— Begin QUOTED PASSAGE —

Archive for July, 2009
…these little eggs will be hatching on Friday and/or Saturday. They’ve been sitting still doing nothing for almost 21 days now. Until this morning. This morning little peeps started and as we go about our normal business we hear little baby peeps coming from inside their shells. So fun. We’ve come up with more Bible Chick names but I’ll save that for later. Until then we’ve got the shavings ready, the baby feed stocked and are camera ready for the hatching to begin!
…this little girl will turn 9 on Friday. She is pretty excited the chicks will hatch on her birthday. Wait until she sees the American Girl doll loot that awaits her.
…this little piggy is off to market and not home again, home again, jiggity jig. It was too funny. Driving down the freeway. Had to take the shot. The kids may not eat pork for a few weeks now.
This Momma and these babies will have to say goodbye to summer break in a mere 6 days. So.not.ready. We’ve enjoyed our days, barely left the house and could stand for a few more weeks of it. But alas, they must be educated so I will pack the lunches, kiss the faces and send them off.
Stay tuned for pictures of babies as they arrive.
That could be what I’m saying in an effort to play catch up on this blog, in my house or in my creative endeavors. It could also be used to describe what this summer has felt like up until this point. Isn’t it funny how you can go into something with one picture of it and then once you’re in the middle you realize it looks NOTHING like your plans? God is funny that way.
My relaxing summer has been a whirlwind and all-together NOT relaxing. But it’s OK, it’s where things are at right now and the kids are happy just the same. It’s been good…I was able to make some strides with work and it’s paid off nicely. I’ve been able to dig deeper with God and I’m right where He wants me at this moment. Lee is staying with us for a few weeks and the kids are soooo happy with that situation; he’s so good to them and so easy to have around that it would be difficult to complain about a long-term houseguest.

— End QUOTED PASSAGE —
— Begin RECORDS SHOWN —

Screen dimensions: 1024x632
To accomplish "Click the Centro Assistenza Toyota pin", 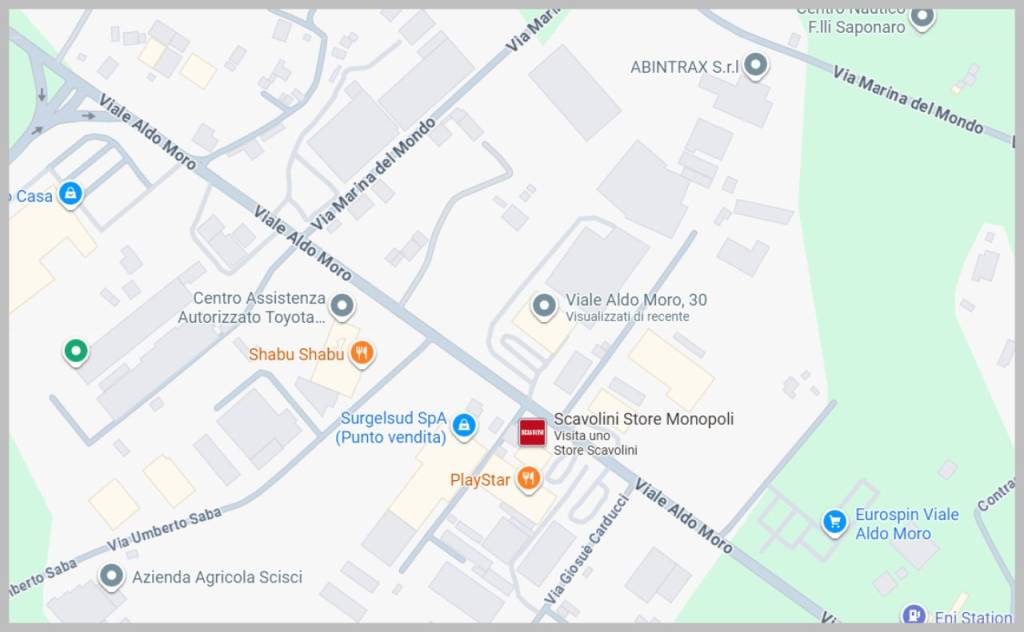I will (x=342, y=306).
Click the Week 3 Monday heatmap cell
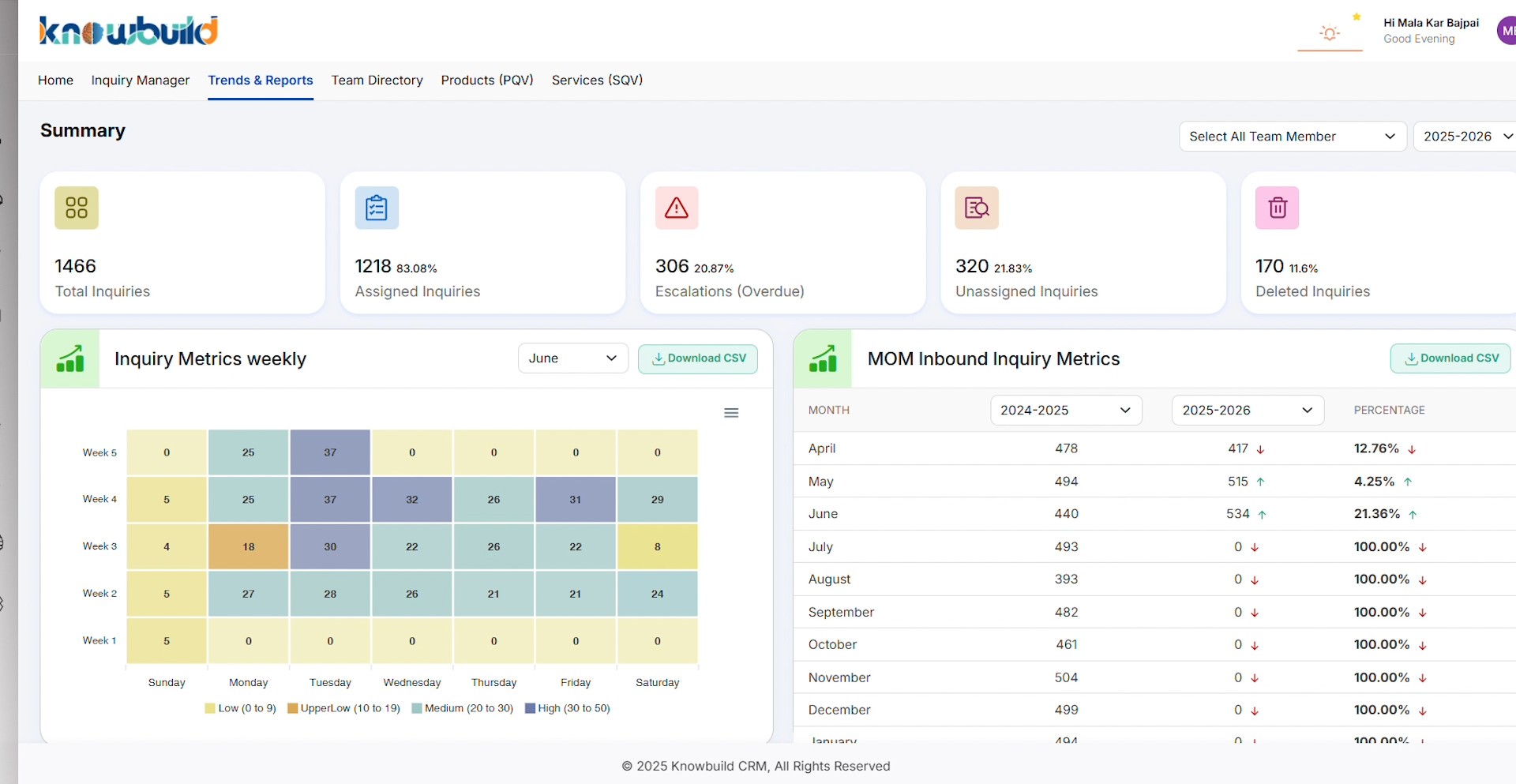This screenshot has height=784, width=1516. click(249, 546)

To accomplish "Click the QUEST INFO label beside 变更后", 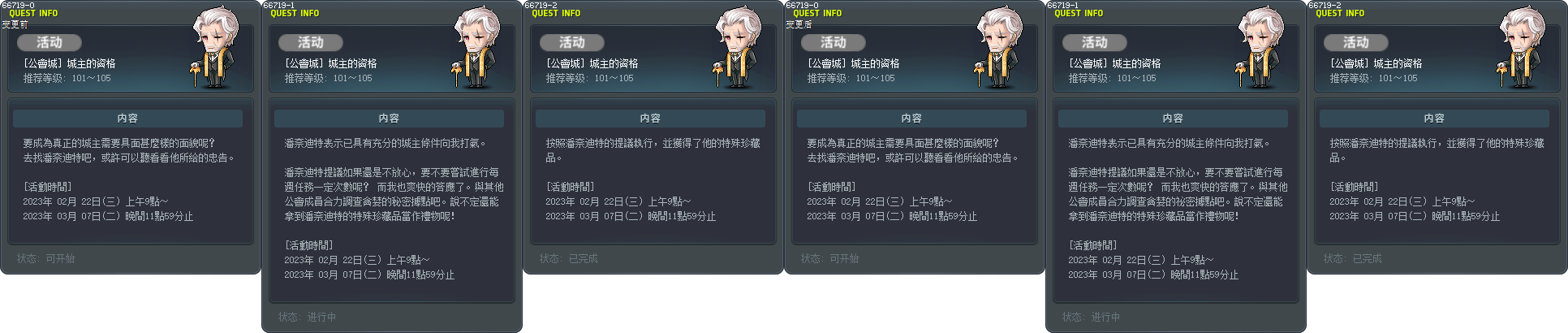I will [817, 13].
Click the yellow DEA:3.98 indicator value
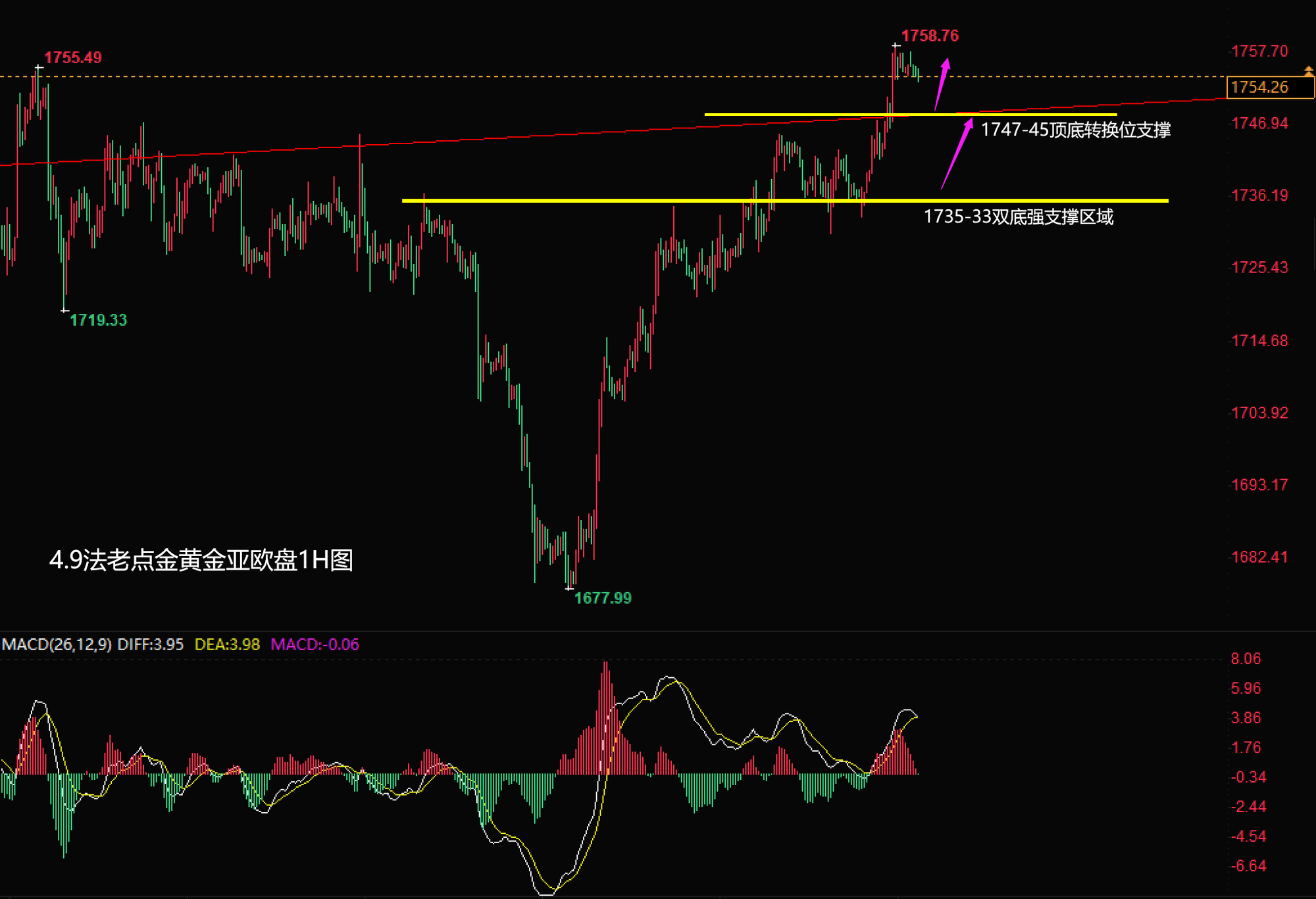The image size is (1316, 899). click(227, 644)
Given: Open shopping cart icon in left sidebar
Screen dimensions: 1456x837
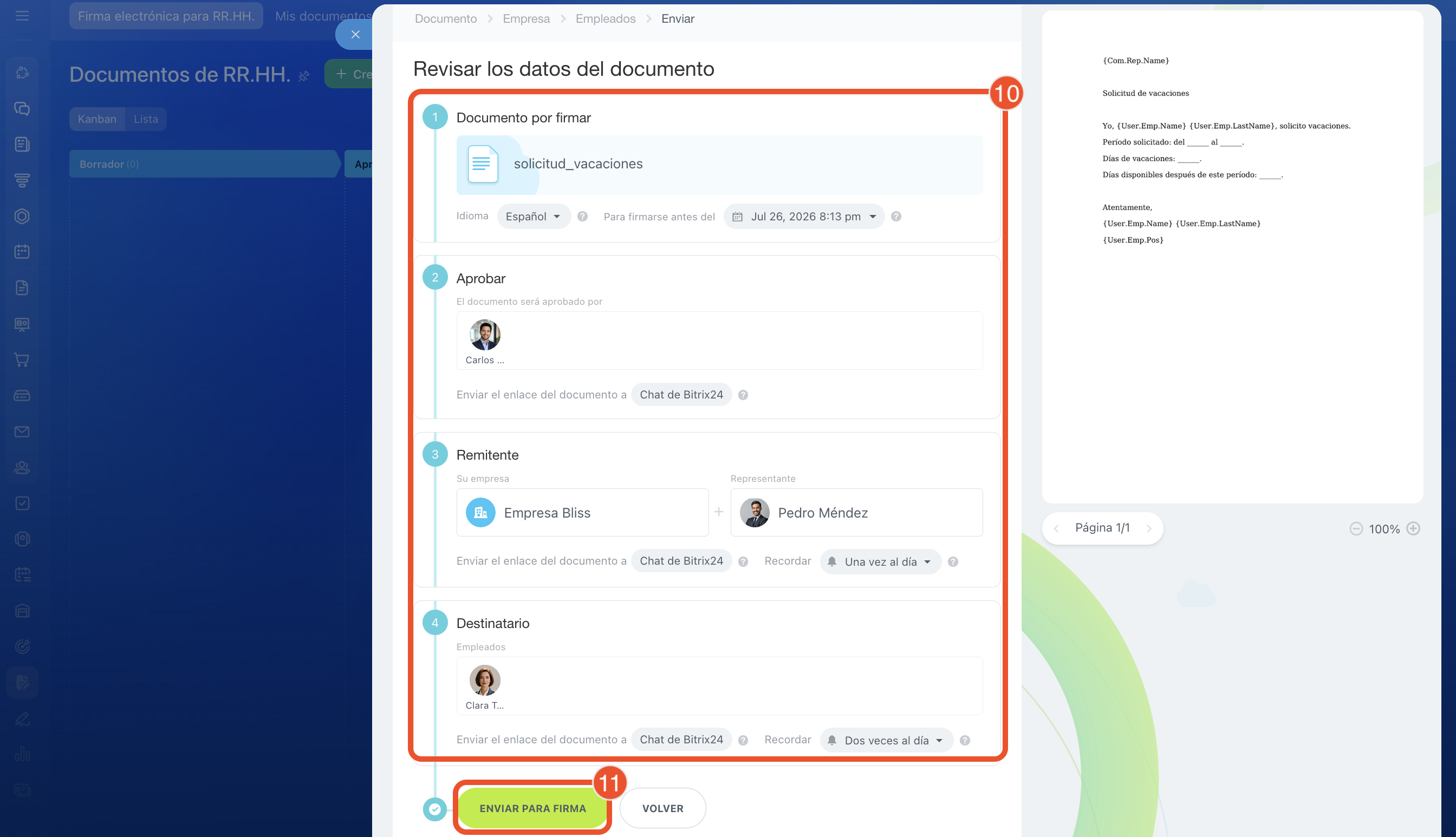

— End RECORDS SHOWN —

### SHORT TASK 1:
In the July 2009 blog archive, how many days remain before summer break ends?
### SHORT TASK 2:
Translate this sentence from the July 2009 blog archive into Spanish: "They’ve been sitting still doing nothing for almost 21 days now."
### SHORT TASK 3:
Retype everything in the July 2009 blog archive from "That could be" down to "funny that way.".

### EXERCISE ANSWER 1:
Six days.

### EXERCISE ANSWER 2:
Llevan casi 21 días quietos sin hacer nada.

### EXERCISE ANSWER 3:
That could be what I’m saying in an effort to play catch up on this blog, in my house or in my creative endeavors. It could also be used to describe what this summer has felt like up until this point. Isn’t it funny how you can go into something with one picture of it and then once you’re in the middle you realize it looks NOTHING like your plans? God is funny that way.